I tested it by connecting the test point to the binary counter outputs. Vertical lines from the 4060 and horizontal lines from the 4040.
These are some images of the prototype and final builds. There was still some fine tuning going on with the prototype so it doesn't exactly match the final design.
-
Power
03/17/2017 at 04:06 • 0 commentsThe entire device is powered by six D cells (9v). The TV was designed to run at 12v, but does adequately at 9v. The screen becomes dimmer and the image shrinks to the center leaving more black edge space; but it's otherwise operational. I reused the springs from the TV's battery holder for a new one. + and - labeling was done with a hammer and flat head screwdriver.
The TV's power switch was pretty crummy looking and I wanted to mount the TV PCB inside the case where it wouldn't be accessible. I desoldered the power switch and ran wires out to a panel mount toggle.
The NES Zapper and several other components were intended to run at 5v, so I added a 7805 (1.5A 5v Regulator). The regulator comes after the power switch. Everything except the TV is powered through the regulator.
-
CRT Television
03/17/2017 at 02:40 • 0 commentsThis project is built for the Moog Circuit Bending Challenge. The important rules are a budget of $70 and everything needs to be battery powered not exceeding 9v.
My circuits will work with any NTSC CRT television, but one that plugs into the wall would violate the 9v rule. I went to a flea market and was able to find a 19cm x 14cm Citizen Portable. I haggled it down to $5 CAD because it's black and white and doesn't work due to an issue I'll get to later.
This was a real stroke of luck since portable CRTs are almost always half that size. A larger screen makes using the light gun a lot easier. I spent the entire project terrified I'd crack the tube and be completely unable to find a replacement.
The issue with the TV: The only input source is an antenna. It has no coax or composite jack. The jack on the front is a 3.5mm headphone out. This TV has been a paperweight since analog broadcasts were shut down a few years ago.
I know North American analog TV broadcasts were NTSC modulated with an RF carrier wave, so inside the TV I should find an RF demodulator that outputs NTSC. The challenge is to figure out where that point is so I can cut out the demodulator and splice in a wired NTSC signal. I also want to take advantage of the TV's amplifier and speaker by adding an audio input.
I looked at the PCB and saw variable inductors that were likely part of the antenna tuner. Above them is a KA2913A chip. A google search brought up a datasheet which told me this is a chip designed for TV demodulation and which pins contain the video and audio outputs. It's usually not this easy to get a datasheet for chips out of random electronics. My backup plan was to first identify the high voltage points on the PCB then poke the safe areas with the output from a VCR until I got an image.

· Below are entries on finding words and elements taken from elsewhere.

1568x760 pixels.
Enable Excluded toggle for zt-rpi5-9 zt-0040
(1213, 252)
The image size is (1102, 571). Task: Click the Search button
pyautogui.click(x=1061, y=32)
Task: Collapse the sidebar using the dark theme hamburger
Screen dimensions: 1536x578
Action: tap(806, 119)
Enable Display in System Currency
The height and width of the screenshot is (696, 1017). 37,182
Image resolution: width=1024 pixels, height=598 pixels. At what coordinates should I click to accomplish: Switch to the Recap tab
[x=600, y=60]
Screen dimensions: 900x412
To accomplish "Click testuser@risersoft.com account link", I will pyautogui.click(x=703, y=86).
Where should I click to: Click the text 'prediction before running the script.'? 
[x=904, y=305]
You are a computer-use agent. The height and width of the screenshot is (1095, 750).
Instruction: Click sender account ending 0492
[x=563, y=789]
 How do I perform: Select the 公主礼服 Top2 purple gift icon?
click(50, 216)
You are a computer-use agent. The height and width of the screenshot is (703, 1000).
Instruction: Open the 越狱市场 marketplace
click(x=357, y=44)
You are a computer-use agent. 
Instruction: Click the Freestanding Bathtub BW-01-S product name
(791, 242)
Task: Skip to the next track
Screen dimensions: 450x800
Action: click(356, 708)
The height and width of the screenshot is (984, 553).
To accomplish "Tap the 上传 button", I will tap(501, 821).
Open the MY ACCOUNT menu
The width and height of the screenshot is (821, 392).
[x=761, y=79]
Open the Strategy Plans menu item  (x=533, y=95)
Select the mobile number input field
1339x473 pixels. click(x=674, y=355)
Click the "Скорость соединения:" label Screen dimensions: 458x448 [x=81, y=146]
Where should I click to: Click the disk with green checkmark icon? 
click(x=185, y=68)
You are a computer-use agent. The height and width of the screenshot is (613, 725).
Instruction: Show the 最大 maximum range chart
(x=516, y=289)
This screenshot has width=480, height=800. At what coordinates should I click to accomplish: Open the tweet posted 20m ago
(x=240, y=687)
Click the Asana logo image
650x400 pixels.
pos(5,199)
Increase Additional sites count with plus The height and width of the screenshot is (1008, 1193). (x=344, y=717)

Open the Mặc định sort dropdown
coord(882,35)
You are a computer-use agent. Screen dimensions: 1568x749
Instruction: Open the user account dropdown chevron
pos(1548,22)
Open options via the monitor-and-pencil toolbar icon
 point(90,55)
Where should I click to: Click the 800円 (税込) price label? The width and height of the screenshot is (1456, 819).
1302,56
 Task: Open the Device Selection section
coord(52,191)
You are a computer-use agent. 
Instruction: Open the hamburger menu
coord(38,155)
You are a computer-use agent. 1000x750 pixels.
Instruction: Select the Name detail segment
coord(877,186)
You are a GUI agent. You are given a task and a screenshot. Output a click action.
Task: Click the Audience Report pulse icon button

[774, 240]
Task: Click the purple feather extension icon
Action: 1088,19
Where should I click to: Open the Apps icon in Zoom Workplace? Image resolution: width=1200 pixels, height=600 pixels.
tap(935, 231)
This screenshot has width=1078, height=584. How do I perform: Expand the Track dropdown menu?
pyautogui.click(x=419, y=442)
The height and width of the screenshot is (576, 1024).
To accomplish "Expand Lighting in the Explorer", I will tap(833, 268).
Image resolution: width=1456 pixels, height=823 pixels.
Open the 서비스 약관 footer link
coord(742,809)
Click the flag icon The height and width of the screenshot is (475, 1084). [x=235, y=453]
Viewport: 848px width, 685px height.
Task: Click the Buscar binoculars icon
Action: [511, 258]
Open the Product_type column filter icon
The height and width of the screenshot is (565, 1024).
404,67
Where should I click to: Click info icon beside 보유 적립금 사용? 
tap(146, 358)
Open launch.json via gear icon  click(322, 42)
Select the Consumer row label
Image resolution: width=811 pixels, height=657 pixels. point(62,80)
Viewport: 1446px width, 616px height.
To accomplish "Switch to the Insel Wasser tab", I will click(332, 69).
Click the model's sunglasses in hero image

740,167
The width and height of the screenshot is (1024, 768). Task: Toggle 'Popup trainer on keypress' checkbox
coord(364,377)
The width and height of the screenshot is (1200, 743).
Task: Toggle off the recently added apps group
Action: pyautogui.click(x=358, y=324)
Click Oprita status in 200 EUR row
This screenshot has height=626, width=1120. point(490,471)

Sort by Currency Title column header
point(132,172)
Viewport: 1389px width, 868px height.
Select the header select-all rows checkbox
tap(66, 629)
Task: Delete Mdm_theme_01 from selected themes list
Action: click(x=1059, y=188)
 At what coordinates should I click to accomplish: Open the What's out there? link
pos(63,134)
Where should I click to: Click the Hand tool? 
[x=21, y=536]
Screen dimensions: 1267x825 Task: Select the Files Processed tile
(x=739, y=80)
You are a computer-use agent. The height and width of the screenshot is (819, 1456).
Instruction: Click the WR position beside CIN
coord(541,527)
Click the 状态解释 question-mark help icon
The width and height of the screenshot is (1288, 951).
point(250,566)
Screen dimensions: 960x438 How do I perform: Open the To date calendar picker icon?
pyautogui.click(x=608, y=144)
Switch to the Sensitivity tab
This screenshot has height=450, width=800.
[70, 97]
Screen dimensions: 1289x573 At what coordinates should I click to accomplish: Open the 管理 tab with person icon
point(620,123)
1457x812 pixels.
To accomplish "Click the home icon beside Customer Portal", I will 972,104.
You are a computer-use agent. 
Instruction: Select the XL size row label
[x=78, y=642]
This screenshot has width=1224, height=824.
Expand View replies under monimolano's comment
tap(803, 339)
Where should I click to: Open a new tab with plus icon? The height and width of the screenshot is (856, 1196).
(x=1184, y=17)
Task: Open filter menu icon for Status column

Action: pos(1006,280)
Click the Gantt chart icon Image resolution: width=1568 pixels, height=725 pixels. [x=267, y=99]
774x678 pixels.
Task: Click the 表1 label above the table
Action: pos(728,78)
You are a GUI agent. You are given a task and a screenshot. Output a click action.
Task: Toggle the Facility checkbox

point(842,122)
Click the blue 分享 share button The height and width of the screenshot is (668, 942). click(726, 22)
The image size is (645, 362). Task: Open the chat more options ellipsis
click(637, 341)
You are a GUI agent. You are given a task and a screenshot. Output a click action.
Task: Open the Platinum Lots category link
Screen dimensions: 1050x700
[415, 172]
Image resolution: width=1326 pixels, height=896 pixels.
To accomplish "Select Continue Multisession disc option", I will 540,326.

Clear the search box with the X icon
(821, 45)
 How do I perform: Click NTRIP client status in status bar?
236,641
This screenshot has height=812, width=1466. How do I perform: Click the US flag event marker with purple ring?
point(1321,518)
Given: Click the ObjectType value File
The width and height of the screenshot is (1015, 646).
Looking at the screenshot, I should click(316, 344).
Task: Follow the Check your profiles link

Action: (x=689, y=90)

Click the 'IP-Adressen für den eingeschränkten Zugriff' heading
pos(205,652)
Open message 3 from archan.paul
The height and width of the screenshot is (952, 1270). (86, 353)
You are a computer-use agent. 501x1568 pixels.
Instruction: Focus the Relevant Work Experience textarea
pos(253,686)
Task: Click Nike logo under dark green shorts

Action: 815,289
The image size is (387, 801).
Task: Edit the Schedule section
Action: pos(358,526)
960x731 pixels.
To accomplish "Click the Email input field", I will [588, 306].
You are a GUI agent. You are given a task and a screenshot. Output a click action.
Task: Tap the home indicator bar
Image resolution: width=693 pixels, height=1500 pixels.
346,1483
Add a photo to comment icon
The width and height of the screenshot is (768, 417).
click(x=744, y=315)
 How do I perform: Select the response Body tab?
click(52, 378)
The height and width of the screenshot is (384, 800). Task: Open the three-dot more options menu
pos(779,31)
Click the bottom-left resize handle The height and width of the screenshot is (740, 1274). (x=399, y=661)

I cut the chip leads then soldered a video wire to the pad. Ground needs to be connected too. Audio wire is not in this picture.
Now the TV can play a wired NTSC video signal. It's connected to a VCR in this picture.
I found the demodulated audio point connected to the volume control potentiometer which was a much more convenient place to splice in a wire than the PCB. Creating an audio input to the TV lets me use the speaker, speaker driver, headphone jack, and volume potentiometer that were already part of it. The speaker sounded a lot better after being mounted to a wooden case.
Volume potentiometer on the left. Headphone jack on the right.